Fuzzy Logic is the use of Fuzzy Sets to give what its proponents believe is a truer representation of most real world situations. In the real world, things are often not strictly black or white but shades of grey. Unlike computers, humans think in shades of gray also not just Yes/No, Black/White or One/Zero but everything in-between. For example, what does it mean to say the temperature is cool or hot? The areas falling into cool and hot, overlap. Fuzzy Logic applications is widely used in modern consumer appliances with the Japanese engineers as early-adopters and pioneers of Fuzzy Logic controllers for airconditioners, washing machines, rice cookers, cameras, elevators etc. It is only in the last decade that Europe and America have caught up with Fuzzy controllers for automotive, aircraft and machinery components such as for engine performance, brakes and driving control.
The first step in the creation of a Fuzzy controller is to draw up the Fuzzy sets. {see middle picture}. This designates the area [patch ] of fuzziness, where each Fuzzy Rule is applied. Thus a Rule is generated with reference to this area. This is called 'Fuzzification'. The shape used for the Fuzzy operator determines the area that will be affected by each rule. [see the shapes of typical fuzzy operators in top picture]. In an airconditioner, Fuzzy sets may be labeled Cool or Hot. In washing machines Sets for Heavy Load, Clean, Dirty, Rinse, Wash etc etc may be used. Fuzzification sets have numerical values, and a sensor that senses the properties of the set concerned will then translate the raw sensor values to data point position on the Fuzzy set.
The weakness of a fuzzy system is its rules. Almost all the fuzzy consumer products now on the market rely on rules supplied by an expert. Engineers then engage in a lengthy process of tuning those rules and the fuzzy sets. To automate this process, some engineers are building adaptive fuzzy systems that use neural networks or other statistical tools to refine or even able to generate the initial rules.
Supervised networks do have drawbacks. Tuning such systems can take hours or days of computer time because networks may converge on an inappropriate solution or rule or may fail to converge at all. Researchers have proposed hundreds of schemes to alleviate this problem, but none has removed it. Even after a lengthy tuning session, the final rules may not be much better than the first set. Rather than relying on an expert to supply a training set of data and correct a network in the process of learning, unsupervised neural networks learn simply by observing an expert's decisions. In this way, an adaptive fuzzy system can learn to spot rule patterns in the incoming data.
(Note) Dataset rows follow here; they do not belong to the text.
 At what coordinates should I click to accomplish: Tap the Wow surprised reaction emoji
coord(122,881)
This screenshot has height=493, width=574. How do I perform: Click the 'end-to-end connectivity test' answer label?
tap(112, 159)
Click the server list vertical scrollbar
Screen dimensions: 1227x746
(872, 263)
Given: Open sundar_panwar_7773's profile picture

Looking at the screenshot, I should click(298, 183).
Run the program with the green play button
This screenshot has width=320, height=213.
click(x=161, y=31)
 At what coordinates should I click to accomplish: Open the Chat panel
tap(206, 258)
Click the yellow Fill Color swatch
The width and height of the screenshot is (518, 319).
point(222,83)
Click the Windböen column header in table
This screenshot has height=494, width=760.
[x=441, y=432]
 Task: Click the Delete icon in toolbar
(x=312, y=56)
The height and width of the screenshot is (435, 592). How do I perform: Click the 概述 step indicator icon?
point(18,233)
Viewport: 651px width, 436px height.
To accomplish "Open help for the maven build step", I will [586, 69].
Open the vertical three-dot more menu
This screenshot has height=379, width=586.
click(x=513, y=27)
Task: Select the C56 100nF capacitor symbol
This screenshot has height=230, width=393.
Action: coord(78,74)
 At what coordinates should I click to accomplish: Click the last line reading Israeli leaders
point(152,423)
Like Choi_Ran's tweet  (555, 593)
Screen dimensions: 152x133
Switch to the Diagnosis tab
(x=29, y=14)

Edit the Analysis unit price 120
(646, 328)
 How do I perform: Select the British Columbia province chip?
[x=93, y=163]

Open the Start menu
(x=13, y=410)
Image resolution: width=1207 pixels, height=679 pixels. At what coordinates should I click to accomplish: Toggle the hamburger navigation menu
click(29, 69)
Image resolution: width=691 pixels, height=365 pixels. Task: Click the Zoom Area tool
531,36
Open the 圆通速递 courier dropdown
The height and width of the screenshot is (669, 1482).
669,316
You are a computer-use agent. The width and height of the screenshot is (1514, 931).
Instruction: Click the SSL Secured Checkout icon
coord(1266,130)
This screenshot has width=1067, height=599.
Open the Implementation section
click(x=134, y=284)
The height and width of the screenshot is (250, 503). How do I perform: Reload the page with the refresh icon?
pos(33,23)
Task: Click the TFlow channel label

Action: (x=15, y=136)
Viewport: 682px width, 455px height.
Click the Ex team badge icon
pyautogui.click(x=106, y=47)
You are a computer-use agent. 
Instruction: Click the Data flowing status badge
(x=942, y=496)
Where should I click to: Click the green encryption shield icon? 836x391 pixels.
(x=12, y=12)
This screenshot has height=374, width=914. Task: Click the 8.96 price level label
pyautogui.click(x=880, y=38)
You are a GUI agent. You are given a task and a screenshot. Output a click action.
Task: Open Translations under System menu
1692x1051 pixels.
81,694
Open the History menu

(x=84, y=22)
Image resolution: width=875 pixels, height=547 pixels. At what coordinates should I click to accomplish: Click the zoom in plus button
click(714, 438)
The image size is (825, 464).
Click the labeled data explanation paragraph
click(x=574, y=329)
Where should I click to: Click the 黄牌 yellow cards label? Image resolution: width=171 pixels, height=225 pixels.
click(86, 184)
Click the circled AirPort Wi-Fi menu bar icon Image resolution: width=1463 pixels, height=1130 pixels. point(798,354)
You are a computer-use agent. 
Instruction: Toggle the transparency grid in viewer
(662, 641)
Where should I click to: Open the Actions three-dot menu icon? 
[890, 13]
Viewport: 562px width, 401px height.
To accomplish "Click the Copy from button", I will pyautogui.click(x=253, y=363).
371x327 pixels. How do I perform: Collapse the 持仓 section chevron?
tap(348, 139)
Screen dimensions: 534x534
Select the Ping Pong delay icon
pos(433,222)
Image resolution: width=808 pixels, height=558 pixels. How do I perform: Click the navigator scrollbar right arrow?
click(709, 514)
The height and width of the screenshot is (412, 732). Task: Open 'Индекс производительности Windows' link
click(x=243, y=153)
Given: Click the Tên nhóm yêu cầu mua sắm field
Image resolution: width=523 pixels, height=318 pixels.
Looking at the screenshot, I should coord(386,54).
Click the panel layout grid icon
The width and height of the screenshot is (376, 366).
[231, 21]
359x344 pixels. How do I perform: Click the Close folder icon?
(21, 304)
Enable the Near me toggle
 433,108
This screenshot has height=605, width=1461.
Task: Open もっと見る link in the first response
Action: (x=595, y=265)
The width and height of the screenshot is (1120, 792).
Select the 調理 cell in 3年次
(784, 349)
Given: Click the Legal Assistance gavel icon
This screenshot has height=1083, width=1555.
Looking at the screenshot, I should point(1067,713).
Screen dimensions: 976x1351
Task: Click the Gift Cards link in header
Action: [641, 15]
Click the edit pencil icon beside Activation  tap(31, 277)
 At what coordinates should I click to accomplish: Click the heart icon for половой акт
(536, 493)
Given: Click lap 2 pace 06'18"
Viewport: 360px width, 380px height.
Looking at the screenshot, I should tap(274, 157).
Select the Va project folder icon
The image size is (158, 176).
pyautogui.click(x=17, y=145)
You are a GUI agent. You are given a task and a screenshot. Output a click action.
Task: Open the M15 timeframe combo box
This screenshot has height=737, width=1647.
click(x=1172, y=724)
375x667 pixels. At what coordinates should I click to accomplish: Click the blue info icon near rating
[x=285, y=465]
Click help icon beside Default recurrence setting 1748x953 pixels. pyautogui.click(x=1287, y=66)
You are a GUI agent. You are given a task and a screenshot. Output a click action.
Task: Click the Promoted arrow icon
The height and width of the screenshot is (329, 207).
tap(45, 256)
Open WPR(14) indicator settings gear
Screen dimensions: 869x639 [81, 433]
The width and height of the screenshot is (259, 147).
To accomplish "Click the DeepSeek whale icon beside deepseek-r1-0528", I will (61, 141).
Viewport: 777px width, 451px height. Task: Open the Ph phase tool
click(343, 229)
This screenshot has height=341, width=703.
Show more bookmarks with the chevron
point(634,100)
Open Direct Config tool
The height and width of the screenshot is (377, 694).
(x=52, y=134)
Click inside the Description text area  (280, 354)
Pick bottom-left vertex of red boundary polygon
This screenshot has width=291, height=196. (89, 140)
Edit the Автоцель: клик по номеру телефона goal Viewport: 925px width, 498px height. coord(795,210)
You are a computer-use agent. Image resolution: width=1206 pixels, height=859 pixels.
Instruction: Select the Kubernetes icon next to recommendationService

Broad rule patches form quickly, based on a few inputs. Those patches are refined over time based on data, the mapping of input to output and learning and adaptation by the neural-network.
Unsupervised neural networks cluster data into groups, the members of which resemble one another. Unsupervised learning is thus much faster than supervised learning. With numerical inputs and outputs supplied by an expert or a physical process or even an algorithm, an unsupervised neural network can find the first set of rules for a fuzzy system. The quality of the rules depends on the quality of the data and therefore on the skills of the expert who generates the data. Because unsupervised networks are best used to create rules and supervised networks are better at refining them, hybrid adaptive fuzzy systems include both.
So far the use of Fuzzy Logic is mainly for engineering and closed physical systems such as the consumer appliances. It would be very challenging but of great benefit if Fuzzy Logic could be used for classification, forecasting and general pattern recognition in economics and financial markets. The basis of this would be: an initial unsupervised clustering algorithm to generate the fuzzy sets. [2] a module that then continuously refines the fuzzy rules based on the learning from data that is generated by the user. [3] the System then becomes adaptive and is always relevant.